Note: I explain what the \r and \n represent, and the context and difference between \r\n and \n, in the second item of the "side notes" section.

The solution(s):

Most/all Java versions:
You can use \r?\n to match both formats, and this is sufficient in most cases.
Most/all Java versions:
You can use \u000D\u000A|[\u000A\u000B\u000C\u000D\u0085\u2028\u2029] to match "Any Unicode linebreak sequence".
Java 8 and later:
You can use the Linebreak Matcher (\R). It is equivalent to the second method (above), and whenever possible (Java 8 or later), this is the recommended method.

Resulting code (3rd method):
Pattern.compile("^\\s*\\bMAIN LEVEL\\b\\R(?:(?!\\R\\R)[\\s\\S])*\\bBedrooms:\\s*(.*)");

Side notes:

You can replace \\R\\R with \\R{2}, which is more readable.
Different formats of line-breaks exist and are used in different systems because early OSs inherited the "line-break logic" from mechanical typing machines, like typewriters.

The \r in code represents a Carriage-Return, aka CR. The idea behind this is to return the typing cursor to the start of the line.

The \n in code represents a Line-Feed, aka LF. The idea behind this is to move the typing cursor to the next line.

The most common line-break formats are CR-LF (\r\n), used primarily by Windows; and LF (\n), used by most UNIX-like systems.
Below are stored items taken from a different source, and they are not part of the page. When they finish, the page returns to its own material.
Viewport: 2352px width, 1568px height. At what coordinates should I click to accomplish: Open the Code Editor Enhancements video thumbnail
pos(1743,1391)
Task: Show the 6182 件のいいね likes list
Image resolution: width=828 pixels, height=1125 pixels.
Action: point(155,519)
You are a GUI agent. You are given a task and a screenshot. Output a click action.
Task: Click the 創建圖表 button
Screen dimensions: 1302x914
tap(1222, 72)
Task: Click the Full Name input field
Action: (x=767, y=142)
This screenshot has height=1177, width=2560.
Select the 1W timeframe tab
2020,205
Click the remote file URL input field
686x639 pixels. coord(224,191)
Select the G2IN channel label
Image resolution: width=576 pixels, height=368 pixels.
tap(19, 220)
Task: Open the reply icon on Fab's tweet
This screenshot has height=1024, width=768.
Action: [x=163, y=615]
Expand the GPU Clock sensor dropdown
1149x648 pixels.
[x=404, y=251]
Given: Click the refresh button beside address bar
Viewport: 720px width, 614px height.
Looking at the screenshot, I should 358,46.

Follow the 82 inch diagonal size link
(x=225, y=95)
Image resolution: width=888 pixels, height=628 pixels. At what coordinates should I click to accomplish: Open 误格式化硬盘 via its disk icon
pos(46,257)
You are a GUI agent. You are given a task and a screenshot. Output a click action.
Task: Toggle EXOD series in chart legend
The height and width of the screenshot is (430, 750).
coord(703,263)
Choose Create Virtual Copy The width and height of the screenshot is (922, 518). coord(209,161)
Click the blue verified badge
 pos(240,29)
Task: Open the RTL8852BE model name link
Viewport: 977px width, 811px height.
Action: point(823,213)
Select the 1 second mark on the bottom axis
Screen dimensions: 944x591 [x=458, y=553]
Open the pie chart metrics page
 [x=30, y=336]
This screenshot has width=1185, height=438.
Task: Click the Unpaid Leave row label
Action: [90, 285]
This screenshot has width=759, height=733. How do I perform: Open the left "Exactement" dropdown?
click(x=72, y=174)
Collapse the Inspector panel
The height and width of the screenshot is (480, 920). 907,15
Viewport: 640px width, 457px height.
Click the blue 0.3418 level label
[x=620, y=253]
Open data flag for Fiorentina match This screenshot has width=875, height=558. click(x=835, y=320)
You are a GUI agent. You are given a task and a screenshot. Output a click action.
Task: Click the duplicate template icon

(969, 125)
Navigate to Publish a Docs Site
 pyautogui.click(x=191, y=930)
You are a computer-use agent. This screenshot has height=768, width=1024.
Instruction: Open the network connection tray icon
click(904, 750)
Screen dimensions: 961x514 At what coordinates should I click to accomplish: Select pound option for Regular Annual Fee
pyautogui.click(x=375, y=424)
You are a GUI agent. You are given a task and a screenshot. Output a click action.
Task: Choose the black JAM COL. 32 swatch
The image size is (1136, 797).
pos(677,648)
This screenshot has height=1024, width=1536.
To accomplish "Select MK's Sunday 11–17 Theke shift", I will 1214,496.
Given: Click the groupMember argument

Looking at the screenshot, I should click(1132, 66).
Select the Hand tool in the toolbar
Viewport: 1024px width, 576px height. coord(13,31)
This is the reason why "\r?\n will be sufficient in most cases", and you can reliably use it for systems intended for household-grade users.

However, some (rare) OSs, usually in industrial-grade stuff such as servers, may use CR, LF-CR, or something else entirely, which is why the second method has so many characters in it, so if you need the code to be compatible with every system, you will need the second, or preferably, the third method.

Here is a useful method for testing where your patterns are failing:

String content = "..."; //Replace "..." with your content.
String patternString = "..."; //Replace "..." with your pattern.
String lastPatternSuccess = "None. You suck at Regex!";
for (int i = 0; i <= patternString.length(); i++) {
  try {
    String patternSubstring = patternString.substring(0, i);
    Pattern pattern = Pattern.compile(patternSubstring);
    Matcher matcher = pattern.matcher(content);
    if (matcher.find()) {
      lastPatternSuccess = i + " - Pattern: " + patternSubstring + " - Match: \n" + matcher.group();
    }
  } catch (Exception ex) {
    //Ignore and jump to next
  }
}
System.out.println(lastPatternSuccess);

edited Dec 29, 2022 at 13:25

CrazyChucky

3,5574 gold badges16 silver badges30 bronze badges

answered Dec 27, 2015 at 5:45

CosmicGiant

6,4695 gold badges46 silver badges59 bronze badges

Sign up to request clarification or add additional context in comments.

5 Comments

Alan Moore Over a year ago

Okay, this does improve on my answer, and that troubleshooting gimmick is pretty cute!

Mathomatic Over a year ago

Thank you, I'll check it out when I get home and report back.

CosmicGiant Over a year ago

@AlanMoore Thank you! =)

Mathomatic Over a year ago

@AlmightyR, I actually had been aware of this requirement for either \r\n or \n depending on the system, but this totally escaped me last night. Regardless, your answer helped me understand the reason for this difference, so thank you. I ended up using \\R and \\R{2}. Quick question: I had to remove the ^ from the beginning of the line for the regex to find a match. This is strange since I copied the demo text directly from the printed content. Could removal of ^ be required due to the following code using a delimiter? content = new Scanner(file).useDelimiter("\\Z").next(); Thx

CosmicGiant Over a year ago

@JimJim That might be the case: "By default, the regular expressions ^ and $ ignore line terminators and only match at the beginning and the end, respectively, of the entire input sequence. If MULTILINE mode is activated then ^ matches at the beginning of input and after any line terminator except at the end of input. When in MULTILINEmode $ matches just before a line terminator or the end of the input sequence."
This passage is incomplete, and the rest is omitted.